Your task
What is needed is the number of lines in the data below that include "Google", stated by itself.

Supplied records
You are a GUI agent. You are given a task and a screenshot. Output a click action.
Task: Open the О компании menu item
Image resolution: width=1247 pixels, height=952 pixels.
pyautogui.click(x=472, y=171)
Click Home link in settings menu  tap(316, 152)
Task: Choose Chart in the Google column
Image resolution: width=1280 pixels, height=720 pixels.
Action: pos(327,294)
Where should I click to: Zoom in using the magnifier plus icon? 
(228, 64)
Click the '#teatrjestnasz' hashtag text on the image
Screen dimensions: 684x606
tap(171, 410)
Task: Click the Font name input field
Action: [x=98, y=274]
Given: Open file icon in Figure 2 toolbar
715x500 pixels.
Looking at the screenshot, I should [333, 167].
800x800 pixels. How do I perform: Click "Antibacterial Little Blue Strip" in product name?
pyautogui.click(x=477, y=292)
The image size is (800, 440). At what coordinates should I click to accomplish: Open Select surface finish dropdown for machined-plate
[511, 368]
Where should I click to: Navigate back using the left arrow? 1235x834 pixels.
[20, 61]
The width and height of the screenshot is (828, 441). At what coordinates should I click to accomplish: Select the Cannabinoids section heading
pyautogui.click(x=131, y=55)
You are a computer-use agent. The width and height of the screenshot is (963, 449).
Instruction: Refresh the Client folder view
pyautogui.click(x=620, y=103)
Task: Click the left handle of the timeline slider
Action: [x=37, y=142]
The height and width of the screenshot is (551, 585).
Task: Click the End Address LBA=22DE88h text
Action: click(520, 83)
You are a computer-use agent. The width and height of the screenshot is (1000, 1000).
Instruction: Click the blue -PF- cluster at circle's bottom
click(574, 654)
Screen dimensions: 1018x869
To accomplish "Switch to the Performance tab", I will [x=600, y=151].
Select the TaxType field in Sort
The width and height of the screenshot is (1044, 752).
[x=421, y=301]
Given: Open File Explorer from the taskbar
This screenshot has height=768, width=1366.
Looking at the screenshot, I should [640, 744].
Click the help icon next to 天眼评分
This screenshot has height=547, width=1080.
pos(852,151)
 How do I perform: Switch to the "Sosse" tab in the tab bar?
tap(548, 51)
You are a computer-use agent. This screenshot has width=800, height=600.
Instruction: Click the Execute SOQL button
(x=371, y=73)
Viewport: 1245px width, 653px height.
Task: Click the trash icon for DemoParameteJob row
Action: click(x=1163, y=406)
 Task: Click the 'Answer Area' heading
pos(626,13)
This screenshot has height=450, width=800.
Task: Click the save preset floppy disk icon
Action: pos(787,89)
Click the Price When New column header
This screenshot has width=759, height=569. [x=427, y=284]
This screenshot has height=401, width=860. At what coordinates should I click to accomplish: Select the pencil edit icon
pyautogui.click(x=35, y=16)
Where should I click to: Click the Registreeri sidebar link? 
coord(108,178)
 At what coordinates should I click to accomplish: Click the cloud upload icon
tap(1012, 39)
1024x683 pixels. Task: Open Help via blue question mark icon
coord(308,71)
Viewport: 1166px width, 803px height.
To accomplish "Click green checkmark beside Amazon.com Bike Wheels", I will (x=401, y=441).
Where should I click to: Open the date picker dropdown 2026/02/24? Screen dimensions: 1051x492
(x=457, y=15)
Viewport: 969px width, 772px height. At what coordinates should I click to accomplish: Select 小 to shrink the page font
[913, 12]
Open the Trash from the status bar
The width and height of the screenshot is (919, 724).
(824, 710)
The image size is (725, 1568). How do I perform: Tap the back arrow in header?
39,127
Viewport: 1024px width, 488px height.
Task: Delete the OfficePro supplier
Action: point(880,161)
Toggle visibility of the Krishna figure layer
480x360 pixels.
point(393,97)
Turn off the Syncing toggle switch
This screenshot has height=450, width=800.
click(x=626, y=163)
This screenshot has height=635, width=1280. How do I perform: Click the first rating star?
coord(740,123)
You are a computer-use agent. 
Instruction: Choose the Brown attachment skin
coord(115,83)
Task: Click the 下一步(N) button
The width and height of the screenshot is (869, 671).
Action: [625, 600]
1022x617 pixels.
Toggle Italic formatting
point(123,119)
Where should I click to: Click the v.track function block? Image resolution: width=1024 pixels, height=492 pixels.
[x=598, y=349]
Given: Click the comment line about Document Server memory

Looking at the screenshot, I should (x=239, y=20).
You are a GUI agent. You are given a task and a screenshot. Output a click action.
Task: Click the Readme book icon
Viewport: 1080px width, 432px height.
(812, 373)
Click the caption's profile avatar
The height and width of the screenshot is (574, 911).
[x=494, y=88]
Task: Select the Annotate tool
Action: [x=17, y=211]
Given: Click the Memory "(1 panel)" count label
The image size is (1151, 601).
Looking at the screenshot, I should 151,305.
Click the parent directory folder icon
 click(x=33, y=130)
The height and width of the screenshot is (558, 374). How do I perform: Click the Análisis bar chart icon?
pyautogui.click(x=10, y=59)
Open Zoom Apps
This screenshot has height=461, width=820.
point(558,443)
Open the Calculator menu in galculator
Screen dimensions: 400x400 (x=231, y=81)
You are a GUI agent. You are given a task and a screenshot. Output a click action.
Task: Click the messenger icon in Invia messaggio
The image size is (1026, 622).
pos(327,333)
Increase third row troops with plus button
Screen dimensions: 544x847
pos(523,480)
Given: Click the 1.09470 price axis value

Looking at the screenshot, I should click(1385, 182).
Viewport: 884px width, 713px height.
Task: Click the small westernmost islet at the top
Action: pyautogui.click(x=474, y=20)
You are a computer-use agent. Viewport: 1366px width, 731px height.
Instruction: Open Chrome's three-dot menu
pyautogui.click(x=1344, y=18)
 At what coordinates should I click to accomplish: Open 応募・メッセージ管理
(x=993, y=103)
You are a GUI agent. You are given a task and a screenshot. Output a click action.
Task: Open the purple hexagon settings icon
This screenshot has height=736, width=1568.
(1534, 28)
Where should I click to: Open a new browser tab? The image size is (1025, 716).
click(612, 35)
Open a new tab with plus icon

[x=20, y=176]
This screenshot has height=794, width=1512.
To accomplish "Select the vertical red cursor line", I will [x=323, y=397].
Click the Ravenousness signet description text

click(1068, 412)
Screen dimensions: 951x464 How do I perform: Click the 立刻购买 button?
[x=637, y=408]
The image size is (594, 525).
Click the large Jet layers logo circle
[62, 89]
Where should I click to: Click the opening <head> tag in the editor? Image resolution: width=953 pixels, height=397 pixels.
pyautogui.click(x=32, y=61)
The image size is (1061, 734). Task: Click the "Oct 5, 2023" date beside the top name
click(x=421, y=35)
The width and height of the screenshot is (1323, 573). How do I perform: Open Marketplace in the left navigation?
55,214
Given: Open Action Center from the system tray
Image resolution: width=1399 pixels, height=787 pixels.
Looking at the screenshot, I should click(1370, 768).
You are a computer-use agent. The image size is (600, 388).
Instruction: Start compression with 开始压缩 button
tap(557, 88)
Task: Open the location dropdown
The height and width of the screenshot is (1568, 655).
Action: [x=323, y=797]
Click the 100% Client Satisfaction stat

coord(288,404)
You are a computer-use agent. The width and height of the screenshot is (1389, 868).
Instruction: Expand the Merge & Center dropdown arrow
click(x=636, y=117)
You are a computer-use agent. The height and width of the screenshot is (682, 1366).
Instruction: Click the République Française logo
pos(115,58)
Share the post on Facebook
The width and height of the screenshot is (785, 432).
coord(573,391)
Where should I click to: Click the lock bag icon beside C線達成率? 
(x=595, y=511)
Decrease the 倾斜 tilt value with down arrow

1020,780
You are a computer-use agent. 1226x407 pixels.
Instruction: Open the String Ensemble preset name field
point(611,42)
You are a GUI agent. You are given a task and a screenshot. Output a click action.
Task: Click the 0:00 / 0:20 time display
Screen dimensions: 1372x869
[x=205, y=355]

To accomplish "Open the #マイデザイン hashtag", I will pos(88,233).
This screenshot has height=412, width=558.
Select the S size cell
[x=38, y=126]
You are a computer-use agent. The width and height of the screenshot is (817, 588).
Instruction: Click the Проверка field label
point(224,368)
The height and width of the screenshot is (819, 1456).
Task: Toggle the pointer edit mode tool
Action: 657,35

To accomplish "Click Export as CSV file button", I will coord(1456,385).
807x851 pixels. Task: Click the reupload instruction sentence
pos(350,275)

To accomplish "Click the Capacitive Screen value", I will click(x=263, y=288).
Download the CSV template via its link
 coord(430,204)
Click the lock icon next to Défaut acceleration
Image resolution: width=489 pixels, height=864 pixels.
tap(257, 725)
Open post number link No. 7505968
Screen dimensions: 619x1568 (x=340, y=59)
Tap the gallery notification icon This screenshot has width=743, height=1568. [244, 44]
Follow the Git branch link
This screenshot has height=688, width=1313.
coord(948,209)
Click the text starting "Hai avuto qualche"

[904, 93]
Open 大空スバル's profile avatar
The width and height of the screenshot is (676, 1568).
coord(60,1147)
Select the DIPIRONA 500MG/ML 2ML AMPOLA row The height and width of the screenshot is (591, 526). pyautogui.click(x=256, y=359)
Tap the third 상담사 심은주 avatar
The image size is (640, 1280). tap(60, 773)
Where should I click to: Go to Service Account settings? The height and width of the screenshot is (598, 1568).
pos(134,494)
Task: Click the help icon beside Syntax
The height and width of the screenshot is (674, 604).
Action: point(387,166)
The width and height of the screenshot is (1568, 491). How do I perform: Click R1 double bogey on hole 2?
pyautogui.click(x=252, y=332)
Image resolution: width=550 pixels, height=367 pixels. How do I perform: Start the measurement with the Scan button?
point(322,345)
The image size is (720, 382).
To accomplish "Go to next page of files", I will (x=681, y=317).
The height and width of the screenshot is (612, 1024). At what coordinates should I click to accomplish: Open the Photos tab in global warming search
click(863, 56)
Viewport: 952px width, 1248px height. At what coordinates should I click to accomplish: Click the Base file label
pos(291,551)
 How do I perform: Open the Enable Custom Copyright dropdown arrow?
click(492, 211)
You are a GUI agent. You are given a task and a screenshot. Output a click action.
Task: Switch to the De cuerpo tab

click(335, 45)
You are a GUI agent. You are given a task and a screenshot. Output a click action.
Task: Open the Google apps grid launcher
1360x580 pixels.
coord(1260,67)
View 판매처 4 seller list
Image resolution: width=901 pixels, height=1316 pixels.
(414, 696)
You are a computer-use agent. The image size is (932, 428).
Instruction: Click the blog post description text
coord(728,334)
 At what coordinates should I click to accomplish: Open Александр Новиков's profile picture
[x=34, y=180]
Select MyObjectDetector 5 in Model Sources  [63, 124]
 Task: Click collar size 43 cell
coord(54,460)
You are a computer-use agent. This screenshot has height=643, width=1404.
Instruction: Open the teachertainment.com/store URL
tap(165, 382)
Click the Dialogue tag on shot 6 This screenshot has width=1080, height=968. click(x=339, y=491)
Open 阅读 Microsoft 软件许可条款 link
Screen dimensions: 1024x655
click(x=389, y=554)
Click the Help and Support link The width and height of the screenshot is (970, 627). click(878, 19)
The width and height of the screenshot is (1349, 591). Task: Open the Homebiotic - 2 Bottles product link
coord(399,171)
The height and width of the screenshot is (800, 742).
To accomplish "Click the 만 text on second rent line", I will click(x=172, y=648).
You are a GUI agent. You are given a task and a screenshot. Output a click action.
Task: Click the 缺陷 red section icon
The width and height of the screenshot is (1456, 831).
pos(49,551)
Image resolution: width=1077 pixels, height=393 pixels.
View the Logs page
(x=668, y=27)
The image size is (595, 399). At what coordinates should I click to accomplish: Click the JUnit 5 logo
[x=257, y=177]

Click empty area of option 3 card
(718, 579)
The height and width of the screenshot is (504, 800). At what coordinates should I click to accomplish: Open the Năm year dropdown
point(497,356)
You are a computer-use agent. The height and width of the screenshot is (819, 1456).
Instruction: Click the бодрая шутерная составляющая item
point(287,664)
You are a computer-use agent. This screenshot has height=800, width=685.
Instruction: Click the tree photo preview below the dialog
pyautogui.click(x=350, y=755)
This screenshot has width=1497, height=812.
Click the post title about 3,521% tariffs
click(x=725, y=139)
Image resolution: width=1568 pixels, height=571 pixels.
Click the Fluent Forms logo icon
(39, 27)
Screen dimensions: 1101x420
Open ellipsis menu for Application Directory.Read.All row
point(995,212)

Your solution
2